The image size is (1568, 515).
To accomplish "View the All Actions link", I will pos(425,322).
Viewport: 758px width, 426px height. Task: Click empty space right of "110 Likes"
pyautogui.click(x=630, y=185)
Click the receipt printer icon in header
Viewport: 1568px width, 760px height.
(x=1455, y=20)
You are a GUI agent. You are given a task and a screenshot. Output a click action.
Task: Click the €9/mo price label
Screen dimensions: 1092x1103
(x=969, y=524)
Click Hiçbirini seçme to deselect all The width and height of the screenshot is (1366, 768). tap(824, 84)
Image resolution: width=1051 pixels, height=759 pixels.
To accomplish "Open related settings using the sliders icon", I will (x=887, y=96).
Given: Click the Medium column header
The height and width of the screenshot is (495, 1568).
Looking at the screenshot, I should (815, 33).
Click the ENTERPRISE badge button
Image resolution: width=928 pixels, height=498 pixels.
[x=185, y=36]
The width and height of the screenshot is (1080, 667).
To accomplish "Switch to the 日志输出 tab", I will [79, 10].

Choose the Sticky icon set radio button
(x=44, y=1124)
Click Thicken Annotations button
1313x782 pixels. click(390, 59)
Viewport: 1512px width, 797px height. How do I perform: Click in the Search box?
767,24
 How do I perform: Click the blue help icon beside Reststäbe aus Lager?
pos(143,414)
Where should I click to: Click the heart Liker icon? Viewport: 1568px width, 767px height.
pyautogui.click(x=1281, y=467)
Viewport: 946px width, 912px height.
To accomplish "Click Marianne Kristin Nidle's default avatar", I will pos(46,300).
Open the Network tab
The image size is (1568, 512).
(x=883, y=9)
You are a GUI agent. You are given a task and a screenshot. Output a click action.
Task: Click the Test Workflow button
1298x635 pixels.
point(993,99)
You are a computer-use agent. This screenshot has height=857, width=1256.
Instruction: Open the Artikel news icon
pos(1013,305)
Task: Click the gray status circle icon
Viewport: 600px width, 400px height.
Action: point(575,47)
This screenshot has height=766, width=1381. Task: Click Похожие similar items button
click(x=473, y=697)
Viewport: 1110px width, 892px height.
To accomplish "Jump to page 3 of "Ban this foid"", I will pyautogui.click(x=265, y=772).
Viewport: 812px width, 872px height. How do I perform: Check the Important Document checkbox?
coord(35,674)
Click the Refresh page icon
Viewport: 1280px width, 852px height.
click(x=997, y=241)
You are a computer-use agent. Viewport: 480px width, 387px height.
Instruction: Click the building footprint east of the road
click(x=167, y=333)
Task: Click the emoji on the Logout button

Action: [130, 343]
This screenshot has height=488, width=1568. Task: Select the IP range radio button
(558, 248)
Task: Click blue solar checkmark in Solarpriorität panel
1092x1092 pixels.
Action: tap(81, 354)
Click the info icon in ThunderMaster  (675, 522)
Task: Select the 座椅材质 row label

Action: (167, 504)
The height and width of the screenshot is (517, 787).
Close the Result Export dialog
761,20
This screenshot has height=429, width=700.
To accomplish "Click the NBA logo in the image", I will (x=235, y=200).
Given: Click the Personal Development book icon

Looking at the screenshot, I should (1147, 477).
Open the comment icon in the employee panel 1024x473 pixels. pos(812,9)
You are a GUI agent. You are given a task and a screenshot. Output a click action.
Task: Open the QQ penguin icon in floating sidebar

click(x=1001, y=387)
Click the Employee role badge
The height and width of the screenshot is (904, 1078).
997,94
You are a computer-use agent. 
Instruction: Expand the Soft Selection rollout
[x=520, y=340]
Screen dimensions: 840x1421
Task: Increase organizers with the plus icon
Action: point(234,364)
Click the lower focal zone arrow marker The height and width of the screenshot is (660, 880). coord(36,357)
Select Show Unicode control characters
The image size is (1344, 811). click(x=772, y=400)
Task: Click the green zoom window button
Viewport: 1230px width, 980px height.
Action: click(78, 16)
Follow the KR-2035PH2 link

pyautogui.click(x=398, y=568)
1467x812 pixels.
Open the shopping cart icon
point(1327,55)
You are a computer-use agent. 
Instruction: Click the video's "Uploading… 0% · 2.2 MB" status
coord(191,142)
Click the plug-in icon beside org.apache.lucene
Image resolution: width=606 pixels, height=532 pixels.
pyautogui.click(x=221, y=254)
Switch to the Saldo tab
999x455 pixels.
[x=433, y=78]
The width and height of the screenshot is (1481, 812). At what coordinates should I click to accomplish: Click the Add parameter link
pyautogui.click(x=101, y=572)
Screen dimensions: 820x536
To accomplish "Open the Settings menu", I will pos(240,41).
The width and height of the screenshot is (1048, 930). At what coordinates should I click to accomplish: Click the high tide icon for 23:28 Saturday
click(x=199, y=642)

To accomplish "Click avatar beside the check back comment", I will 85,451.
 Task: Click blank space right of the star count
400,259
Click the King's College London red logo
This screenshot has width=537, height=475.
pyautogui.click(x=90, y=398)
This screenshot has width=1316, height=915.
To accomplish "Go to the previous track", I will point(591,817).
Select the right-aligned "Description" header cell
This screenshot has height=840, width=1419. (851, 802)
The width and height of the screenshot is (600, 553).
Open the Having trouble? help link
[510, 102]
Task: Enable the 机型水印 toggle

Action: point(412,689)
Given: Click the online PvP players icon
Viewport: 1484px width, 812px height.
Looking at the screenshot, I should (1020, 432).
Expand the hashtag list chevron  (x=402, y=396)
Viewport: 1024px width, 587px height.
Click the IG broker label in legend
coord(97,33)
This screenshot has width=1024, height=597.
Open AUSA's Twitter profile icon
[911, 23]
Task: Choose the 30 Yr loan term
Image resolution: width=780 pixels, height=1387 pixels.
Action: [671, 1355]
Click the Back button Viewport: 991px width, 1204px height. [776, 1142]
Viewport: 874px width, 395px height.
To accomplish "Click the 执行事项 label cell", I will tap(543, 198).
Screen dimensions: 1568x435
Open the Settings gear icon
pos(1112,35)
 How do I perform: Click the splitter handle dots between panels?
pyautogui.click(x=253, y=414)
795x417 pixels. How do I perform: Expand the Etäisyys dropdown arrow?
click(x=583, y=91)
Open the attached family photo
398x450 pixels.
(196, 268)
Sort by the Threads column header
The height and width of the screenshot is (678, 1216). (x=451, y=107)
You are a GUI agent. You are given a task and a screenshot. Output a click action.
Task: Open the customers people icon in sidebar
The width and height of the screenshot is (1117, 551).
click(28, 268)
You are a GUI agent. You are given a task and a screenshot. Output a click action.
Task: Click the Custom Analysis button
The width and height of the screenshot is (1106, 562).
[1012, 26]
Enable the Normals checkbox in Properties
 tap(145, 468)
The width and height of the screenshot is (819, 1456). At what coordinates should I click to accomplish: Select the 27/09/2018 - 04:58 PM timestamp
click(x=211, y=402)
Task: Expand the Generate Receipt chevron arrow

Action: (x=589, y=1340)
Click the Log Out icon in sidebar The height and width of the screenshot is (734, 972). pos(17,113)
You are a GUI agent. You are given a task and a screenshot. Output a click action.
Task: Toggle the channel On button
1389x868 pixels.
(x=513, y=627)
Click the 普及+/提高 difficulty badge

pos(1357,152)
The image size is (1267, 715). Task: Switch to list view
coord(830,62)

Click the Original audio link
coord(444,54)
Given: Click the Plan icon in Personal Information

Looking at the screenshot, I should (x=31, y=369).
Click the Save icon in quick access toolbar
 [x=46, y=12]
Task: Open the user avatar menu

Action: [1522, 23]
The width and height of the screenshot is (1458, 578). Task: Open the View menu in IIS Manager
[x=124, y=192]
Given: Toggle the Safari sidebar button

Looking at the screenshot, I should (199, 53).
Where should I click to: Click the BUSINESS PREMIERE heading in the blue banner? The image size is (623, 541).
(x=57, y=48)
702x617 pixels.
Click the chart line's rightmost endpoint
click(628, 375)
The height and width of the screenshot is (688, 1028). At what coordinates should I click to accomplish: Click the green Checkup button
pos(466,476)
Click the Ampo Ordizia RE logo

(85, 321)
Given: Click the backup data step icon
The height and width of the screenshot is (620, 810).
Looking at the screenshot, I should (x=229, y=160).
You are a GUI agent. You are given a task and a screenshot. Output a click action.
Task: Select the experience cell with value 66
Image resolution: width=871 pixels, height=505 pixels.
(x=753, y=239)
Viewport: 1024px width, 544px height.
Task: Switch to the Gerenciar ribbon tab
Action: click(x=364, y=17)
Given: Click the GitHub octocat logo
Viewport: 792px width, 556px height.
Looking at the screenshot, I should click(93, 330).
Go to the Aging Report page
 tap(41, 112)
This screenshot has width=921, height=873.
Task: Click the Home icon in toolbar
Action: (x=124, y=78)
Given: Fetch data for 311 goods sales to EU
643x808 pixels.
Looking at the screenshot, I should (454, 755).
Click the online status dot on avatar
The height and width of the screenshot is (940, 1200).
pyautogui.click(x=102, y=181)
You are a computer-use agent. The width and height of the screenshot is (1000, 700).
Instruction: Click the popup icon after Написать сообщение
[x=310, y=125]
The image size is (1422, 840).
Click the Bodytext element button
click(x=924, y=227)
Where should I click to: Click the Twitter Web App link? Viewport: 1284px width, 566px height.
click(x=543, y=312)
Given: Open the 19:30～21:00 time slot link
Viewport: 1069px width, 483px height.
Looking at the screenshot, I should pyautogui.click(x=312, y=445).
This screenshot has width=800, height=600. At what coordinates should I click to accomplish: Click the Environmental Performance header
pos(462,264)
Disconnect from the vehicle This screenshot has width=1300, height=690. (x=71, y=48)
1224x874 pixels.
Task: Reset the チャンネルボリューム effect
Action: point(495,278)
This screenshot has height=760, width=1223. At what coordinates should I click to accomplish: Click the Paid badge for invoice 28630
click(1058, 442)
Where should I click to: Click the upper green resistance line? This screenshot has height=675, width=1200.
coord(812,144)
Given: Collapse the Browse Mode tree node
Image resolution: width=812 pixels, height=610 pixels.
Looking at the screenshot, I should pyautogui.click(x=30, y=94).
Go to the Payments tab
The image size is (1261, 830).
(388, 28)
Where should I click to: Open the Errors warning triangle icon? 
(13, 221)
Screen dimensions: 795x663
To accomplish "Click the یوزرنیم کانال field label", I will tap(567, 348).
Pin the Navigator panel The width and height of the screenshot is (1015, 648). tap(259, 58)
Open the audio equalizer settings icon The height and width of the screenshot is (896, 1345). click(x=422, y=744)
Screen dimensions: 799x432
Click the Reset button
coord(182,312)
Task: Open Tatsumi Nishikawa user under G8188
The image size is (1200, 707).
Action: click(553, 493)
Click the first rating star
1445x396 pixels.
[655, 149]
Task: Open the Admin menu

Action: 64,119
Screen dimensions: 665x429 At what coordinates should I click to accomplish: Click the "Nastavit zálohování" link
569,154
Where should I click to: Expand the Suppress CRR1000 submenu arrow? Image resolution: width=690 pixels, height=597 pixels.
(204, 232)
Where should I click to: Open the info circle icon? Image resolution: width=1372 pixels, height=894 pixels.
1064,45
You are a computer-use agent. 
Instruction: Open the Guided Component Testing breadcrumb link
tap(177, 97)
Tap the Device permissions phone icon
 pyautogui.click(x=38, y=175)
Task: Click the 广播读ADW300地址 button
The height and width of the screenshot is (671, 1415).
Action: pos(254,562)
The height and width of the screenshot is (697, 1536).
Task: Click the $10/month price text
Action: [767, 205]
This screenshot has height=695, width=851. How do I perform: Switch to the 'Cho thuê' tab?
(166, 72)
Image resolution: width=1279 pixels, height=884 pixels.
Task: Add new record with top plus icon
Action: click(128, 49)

What is required ▸ In the entries above, please find the line with "Viewport: 1512px width, 797px" and the line with "Viewport: 946px width, 912px height.", then write out exactly those two lines and every line between them, and nothing more.

Your response ▸
Viewport: 1512px width, 797px height. How do I perform: Click in the Search box?
767,24
 How do I perform: Click the blue help icon beside Reststäbe aus Lager?
pos(143,414)
Where should I click to: Click the heart Liker icon? Viewport: 1568px width, 767px height.
pyautogui.click(x=1281, y=467)
Viewport: 946px width, 912px height.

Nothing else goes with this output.